What is equine influenza?
This is an acute respiratory disease syndrome that spreads rapidly through groups of horses. Although many horses are infected, very few die from this disease. The incidence of equine influenza is world-wide.
What is the cause of equine influenza?
This disease is caused by any one of a group of related viruses. There are at least two different viruses within this group known to be responsible for equine influenza.
How is equine influenza spread?
This disease is spread chiefly by inhalation of infective material. A cough accompanies influenza infections, aiding its spread in situations where horses are concentrated.
What are the signs of the disease?
Equine influenza can vary from a mild, almost unnoticeable disease to a severe one. Factors influencing the severity of the infection include age of the horse, general physical condition of the horse and specific type of virus present. However, equine influenza is rarely fatal except in very young or very old horses.

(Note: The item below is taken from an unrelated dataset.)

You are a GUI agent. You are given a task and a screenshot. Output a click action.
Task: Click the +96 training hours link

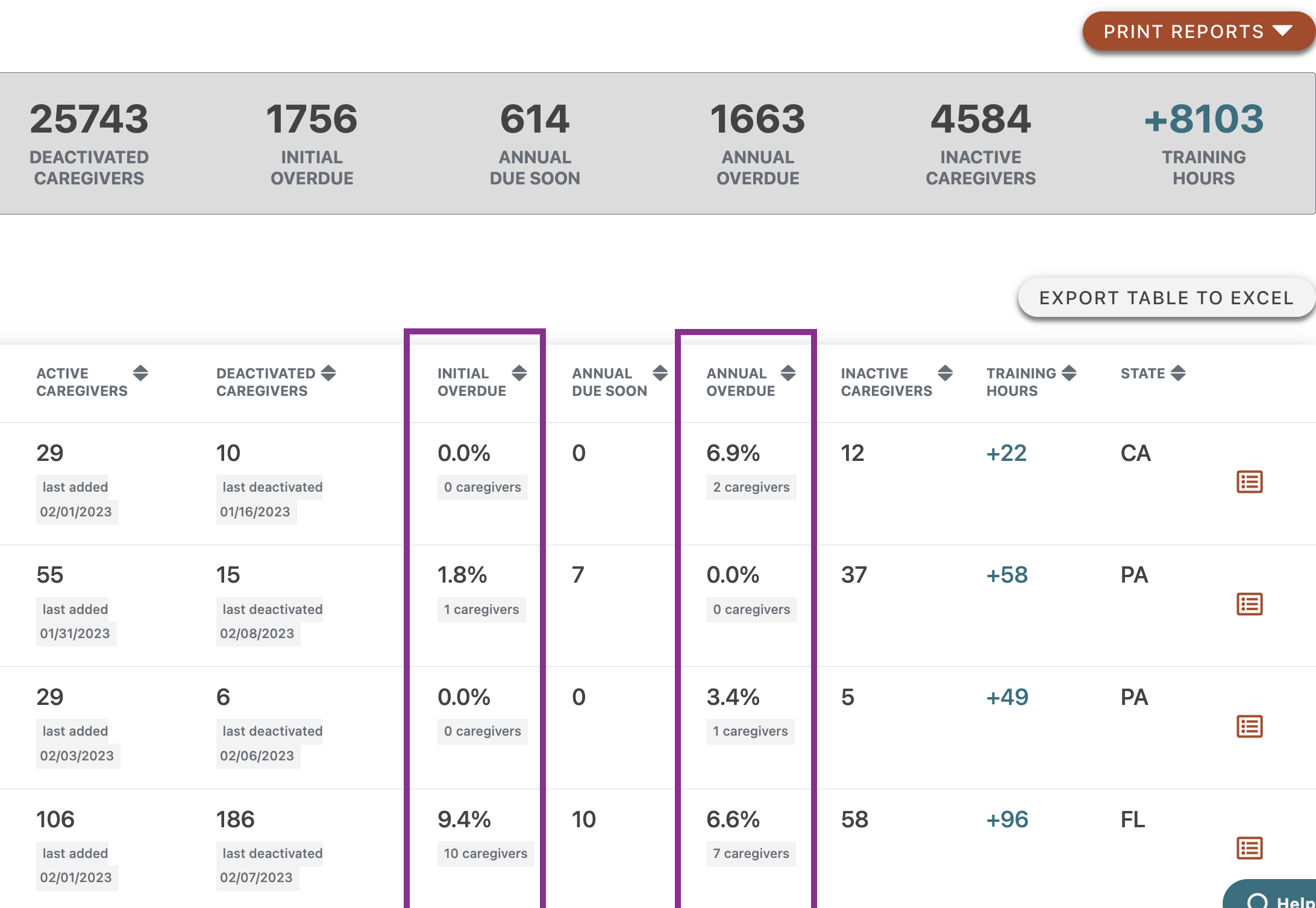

After a short incubation period the onset of this disease is sudden. A fever, usually ranging from 101-106 F, is the first sign. The fever commonly lasts for about three days. One of the major signs of influenza is the characteristic cough. It begins as a dry, hacking cough soon after the onset of fever. Within a few days the cough becomes moist and less frequent and, as a general rule, persists for several weeks. Depending upon the severity of the disease, other signs which may be present include a watery nasal discharge, weakness, stiffness, loss of appetite, and depression. The actual illness normally lasts from two to seven days. Influenza alone is a relatively mild disease. Most serious problems associated with equine influenza stem from secondary complications. Naturally, the viral respiratory infection leaves the horse in a weakened state. This is particularly true of very young horses in which bacterial pneumonia is sometimes a fatal complication. Other complications possible in horses of all ages include secondary bacterial infections, chronic bronchitis, pneumonia, and emphysema.
Can equine influenza be easily diagnosed?
Because equine influenza closely resembles other respiratory diseases, such as viral rhinopneumonitis and viral arteritis, a veterinarian will use laboratory examination to conclusively diagnose equine influenza. Nasal discharges and blood samples are submitted to a laboratory for analysis.
What is the treatment for equine influenza?
Sensible nursing is extremely important because influenza responds poorly to most forms of treatment. The horse should be rested until the cough completely subsides to promote and aid healing of the respiratory epithelium. This may require from three weeks to several months, depending upon the severity of the infection and the healing ability of the individual horse. Complications are best prevented by providing clean, well-ventilated quarters in addition to restricting exercise. It is advisable to consult a veterinarian, especially concerning protection of very young horses that may be highly susceptible to secondary bacterial infections. He may prescribe antibiotic therapy as a preventive measure.
There is an influenza vaccine which affords protection against both viral types. This should be used, upon veterinary recommendation, in situations where horses are kept in concentrated numbers and influenza is likely to be a problem.